The H angle was greater than Holdaway’s value by 5.64°. The H angle was also found to be greater in Antolian Turkish, 34 Korean 35 , and Japanese 36 adults; these studies found similar deviations.
The ideal H angle for the present study sample with skeletal convexity at point A (2.43 mm) should be 13°, indicating that the upper lip was excessively prominent in relation to the overall soft-tissue profile. Valianthan et al 37 and Purushothaman et al 38 have shown similar results where the H angle was found to be higher in Kerala population and Malabar population, respectively.
In comparison with Caucasians, upper lip thickness was found to be more in Indo-Aryans, 39 Yemini, 40 and Hyderabadi 41 population. Similar results were found in our study.
The lower lip to H line was prominent by 0.70 mm when compared with Holdaway’s value. This indicates that Kashmiri population has a protrusive profile when compared with Caucasian population as indicated by an increase in the value of the lower lip to the H line, skeletal convexity, and H angle.
The relationship between the upper and lower lips of Kashmiri adults to the E line was the same as that described by Rickett’s E line for North American population.
Conversely, the lips of Anatolian Turkish subjects were more retrusive to the E line, while those of Korean 35 and Japenese 36 subjects were more protrusive.
The position of the upper and lower lips with respect to the S line is slightly protrusive, but this finding is not statistically significant.
The Merrifield angle was greater by 6.43° in Kashmiri subjects than the standard norms, but it is not statistically significant.

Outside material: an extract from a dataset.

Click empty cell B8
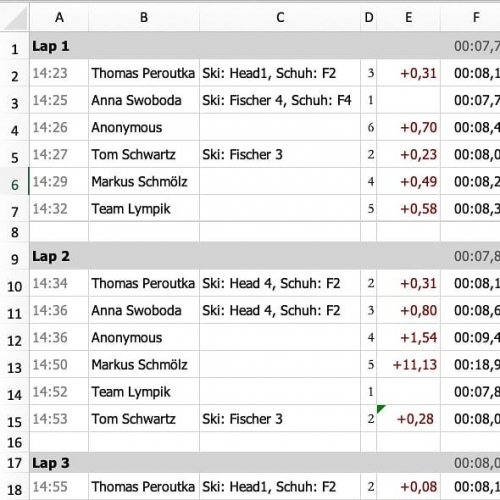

Thus, the null hypothesis was rejected, and it was concluded that Kashmiri ethnic soft-tissue norms differ in majority of the parameters when compared with the ideal norms set by Holdaway’s parameters, Rickett’s E line, Merrifield angle, Steiner’s S line, and nasiolabial angle. This should be considered while planning orthodontic treatment for these patients. It should be kept in mind that it is not necessary to have an orthognathic profile in mind; a slightly protrusive profile may sometimes be acceptable.
Conclusion
The following conclusions can be drawn from the present study:
Female subjects had more prominent chin than male subjects in Kashmiri population. The lips of the female subjects were considerably more retrusive in relation to base of the nose and chin, while those of male subjects were slightly more protrusive. Majority of the soft-tissue parameters undertaken in the present study in Kashmiri population were found to be statistically different than those of the European-American norms. Facial angle, convexity at point A, H angle, upper sulcus depth, lower lip to H line, and soft-tissue chin thickness were found to be greater in Kashmiri population, whereas the nose tip, H line, upper lip thickness, and upper lip strain were found to be less. While diagnosis and treatment planning, separate norms should be set for different ethnic groups and patient should be treated keeping their ethnic background in mind.
Footnotes
Declaration of Conflicting Interest
The authors declared no potential conflict of interest with respect to the research, authorship, and/or publication of this article.
Funding
The authors received no financial support for the research, authorship, and/or publication of this article.